Requesting data and dealing with complex intellectual property rights issues

September 29, 2011

tags: Data portal, intellectual property rights

Lilla Fargen, Sweden. Image: Wikipedia

Continuing our special feature outlining how BioFresh scientists are collecting and collating a global metadatabase of freshwater biodiversity data, we turn to the often tricky concept of data sharing and intellectual property rights issues. If you have access to academic journals, two great papers on data sharing that may be of interest are: Tenopir et al (2011) “Data Sharing by Scientists: Practice and Perceptions” PLoS One (Free Open Access) and Roberts (2009) “Biodiversity Databases Spread, Prompting Unification Call” in Science.

Authors: Aaike De Wever, Sian Davies, Astrid Schmidt-Kloiber

Evaluation of the entries in the BioFresh metadatabase allows us to select the most relevant databases we want to request for use in the scientific work within BioFresh and for integration in the data portal. One of the main topics to consider is intellectual property rights (IPR).

In the metadatabase, data holders are confronted with the following IPR options:

Database available for: BioFresh scientific purposes/BioFresh data portal (public)

Data can be used without restrictions, but must be publicly acknowledged and cited correctly.
Data provider must be informed of publication 45 days in advance and can object the use of the dataset within 30 days. Data must be publicly acknowledged and cited correctly.
Data provider must be offered co-authorship for publications using this dataset. Data must be publicly acknowledged and cited correctly.
Data cannot be used in publication.
Other/additional criteria (please specify).

Unsurprisingly, the entries in the metadatabase covered the whole range of conditions, ranging from no restrictions – mostly for data that are already available on-line – to co-authorship for scientist’s personal data.

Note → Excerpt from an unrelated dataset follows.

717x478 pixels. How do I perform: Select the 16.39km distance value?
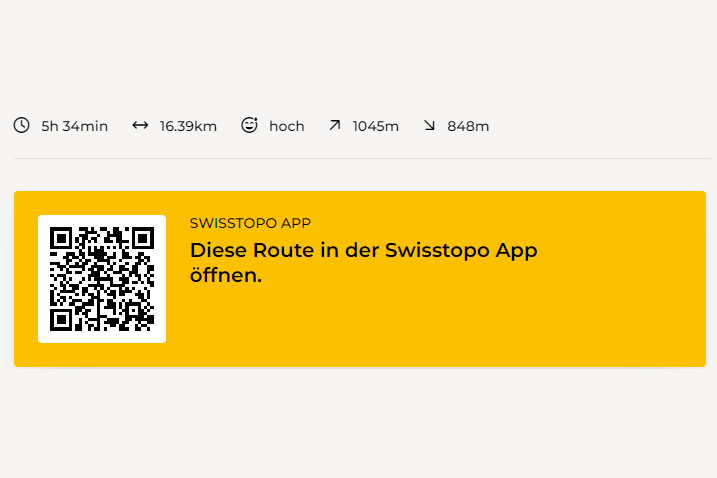(188, 126)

However, when I first did this exercise, I was quite surprised to see that a lot of the larger datasets that seemed interesting for integration in the BioFresh data portal had specified “other” and included statements like:

– The data were compiled from different institutes. All requests for access must be directed to …

– Other partners/institutions must ask the data providers of the database if the data can be used.

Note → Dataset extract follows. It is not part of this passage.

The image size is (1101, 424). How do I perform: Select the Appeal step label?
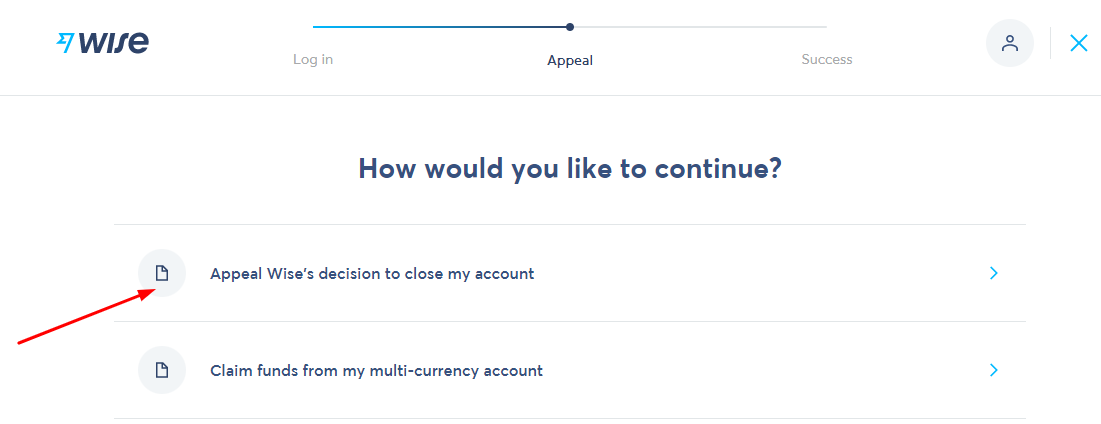click(570, 60)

– The data are available for use at the discretion of the data provider.

– Data and permission of usage can be obtained from the author as long as the user accepts the external copyrights enforced by previous sources (authors/institutions), which protects some of the occurrence data included in the database.

It thus seemed that most of those datasets were compiled by several data holders. As the construction of those datasets is often done in the setting of a collaborative project, little attention is given to their potential use after the termination of the project and at that stage, the institute/person who compiled the dataset doesn’t feel like asking this over again…

Buttermere, one of England's most pristine lakes. Photo courtesy of Jo-Anne Pitt

Gaining permission for intercalibration datasets

In a later stage in the metadatabase, we implemented the option to specify IPR details for multiple data holders independently. But still, requesting permission to use data from those datasets can become fairly complex. This is especially the case for the intercalibration datasets for the Water Framework Directive, where several EU Member States contribute data to the same dataset and each has different views on the availability of data or an existing national data availability policy, and/or because some data has been made available by academics who are also involved in the intercalibration exercise. As this is a major job, we were lucky to get some help from Sian Davies, who had been involved in the compilation of these datasets while working at the Environment Agency for England and Wales. Apart from the difficulty of figuring out the different sources of the data (esp. in the absence of the actual compiled dataset and for countries with different federal states or provinces), she encountered quite a number of obstacles.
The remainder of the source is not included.